Australia’s defamation laws are often cited as one of the biggest threats to freedom of speech in this country. And if they’re not updated, Melbourne University associate professor and media expert Jason Bosland believes Australia, and especially Sydney, is likely to become the libel capital of the world, including for “libel tourism“. It’s a dubious honour, previously held by London before laws there were updated in 2013.

High-profiles cases over the past few months have kept defamation law in the news. Last week’s case between Rebel Wilson and Bauer Media, the publisher of Woman’s Day, made headlines again when the Victorian Court of Appeal reduced her record payout of $4.5 million to $600,000.

That’s not to mention almost daily coverage of the case against 2GB broadcaster Alan Jones in Brisbane, the Chau Chak Wang case against Fairfax and its former correspondent John Garnaut, and cases brought by actors Geoffrey Rush and Craig McLachlan over allegations of inappropriate behaviour levelled against each of them.

Last week, the NSW government also released a review of defamation law, proposing changes to address new technology, but also, worryingly, looking at whether corporations should be able to sue.

Bosland told Crikey that the first step to defamation law reform would be a review by the Australian Law Reform Commission — something he said hadn’t been done since 1979. Even then, there’s no guarantee the law would change. Similar reviews of privacy law that suggested a tort of privacy in 2004 haven’t led to any changes.

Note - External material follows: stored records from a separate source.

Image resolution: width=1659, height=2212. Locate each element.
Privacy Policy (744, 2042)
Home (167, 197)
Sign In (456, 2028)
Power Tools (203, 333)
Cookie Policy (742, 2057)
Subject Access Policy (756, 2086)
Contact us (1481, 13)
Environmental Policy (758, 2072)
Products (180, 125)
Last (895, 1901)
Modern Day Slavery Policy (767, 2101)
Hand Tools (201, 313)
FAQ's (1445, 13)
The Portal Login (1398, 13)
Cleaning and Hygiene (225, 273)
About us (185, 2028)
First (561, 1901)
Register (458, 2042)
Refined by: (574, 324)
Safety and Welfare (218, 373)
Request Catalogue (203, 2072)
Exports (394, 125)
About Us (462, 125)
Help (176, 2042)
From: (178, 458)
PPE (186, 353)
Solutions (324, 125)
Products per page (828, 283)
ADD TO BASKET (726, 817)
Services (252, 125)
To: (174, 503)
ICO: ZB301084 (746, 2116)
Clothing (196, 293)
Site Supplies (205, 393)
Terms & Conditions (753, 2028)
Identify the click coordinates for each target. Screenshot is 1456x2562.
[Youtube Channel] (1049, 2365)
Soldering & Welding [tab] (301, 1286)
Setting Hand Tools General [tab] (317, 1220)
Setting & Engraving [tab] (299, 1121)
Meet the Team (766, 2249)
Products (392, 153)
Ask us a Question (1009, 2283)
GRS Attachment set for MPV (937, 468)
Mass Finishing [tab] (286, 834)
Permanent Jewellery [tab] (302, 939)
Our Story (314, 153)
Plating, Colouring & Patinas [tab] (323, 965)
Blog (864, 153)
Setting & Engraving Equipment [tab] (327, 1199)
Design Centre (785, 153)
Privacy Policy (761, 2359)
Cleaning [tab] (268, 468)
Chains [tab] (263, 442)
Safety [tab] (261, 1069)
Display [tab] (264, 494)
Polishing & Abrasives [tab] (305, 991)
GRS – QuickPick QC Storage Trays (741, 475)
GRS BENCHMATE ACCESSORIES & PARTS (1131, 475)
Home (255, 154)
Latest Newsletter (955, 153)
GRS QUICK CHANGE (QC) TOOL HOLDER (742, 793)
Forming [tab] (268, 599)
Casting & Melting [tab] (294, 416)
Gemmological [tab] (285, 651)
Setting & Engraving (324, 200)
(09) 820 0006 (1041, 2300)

He said the Wilson case could be a backwards step, away from reform. “I see it as a threat to defamation law,” he said. “Everyone seems to think, ‘poor Rebel, isn’t it great the Bauer Media has been held to account’. But that’s created an impression in the minds of the public that defamation law is a good thing. It’s absolutely not — we have the most restrictive defamation laws in the developed world.”

Lawyer Sam White, whose law firm MinterEllison acts for publishers including Fairfax, said there were few defamation cases where he thought the media defendant had a good chance of winning.

“From where I sit, acting for the media, we really feel as though our backs are against the wall quite often in defamation cases,” he said. “[The Rebel Wilson decision] effectively threw the statutory cap out the window for cases where aggravated damages is found”. The cap, which in Victoria is $389,500, does not apply if the court decides that aggravated damages should apply, which it did in the Wilson case.

[Roundtable: what does the Rebel Wilson payout mean for the media?]

Even defamation payouts that come in under that cap are an issue for publishers, though. The defamation case against Victorian newspaper the Benalla Ensign from Sophie Mirabella came to $175,000, plus legal costs. “Putting that in the context of a regional publisher, that defamation bill alone is a number of staff members’ wages for a year. You can see how it could have a chilling effect.”

Bosland said high payouts had been having an impact on editorial decisions for years in Australia. “Media organisations don’t have enough money now, so they’re being risk averse. News organisations are less willing to publish and take a risk than they were 10 years ago.”

White said the first Wilson damages decision had already had an impact on current cases. “In the context of the Rebel Wilson decision, plaintiffs might think there’s no harm in including a special damages claim.”

White said that defamation reform was needed to address problems in the current legislation, including the difficulty of succeeding on the qualified privilege defence.

“It’s essentially a defence designed to protect responsible journalism, if a journalist is reporting on a matter in public interest and that reporting has been responsible,” he said. “The issue is that when it comes to assessing reasonableness of conduct, it’s almost impossible to demonstrate to a court that the journalist has acted reasonably. As far as I know, a mass media defendant has never succeeded with a qualified privilege defence in Australia in the 15 years since uniform defamation was introduced.”

Bosland agrees, saying that the defences written into the law are almost impossible to prove. “It’s the area of law that’s most in need of reform. It’s so easy for a cause of action to be made out, and so difficult to establish the defences. The defences available have been interpreted so narrowly that they’re practically useless.”

There is also the issue of dealing with new media and new technology, something that White said could be address by introducing a single publication rule.

“The difficulty with all of this is that defamation law, like many laws in Australia, are state-by-state laws. The uniform defamation legislation in 2005 required all state attorneys-general to be on board at the same time, which is a huge feat to achieve. It’s a challenge to even think about an amendment like this.”

Bosland said reform to defamation law was unlikely without a politician championing it — “but they have a vested interest in being able to sue,” he said — or a big case that captures public attention, which in part prompted reform in the UK.

“The public are pretty apathetic about press freedom except for reporting court cases,” Bosland said.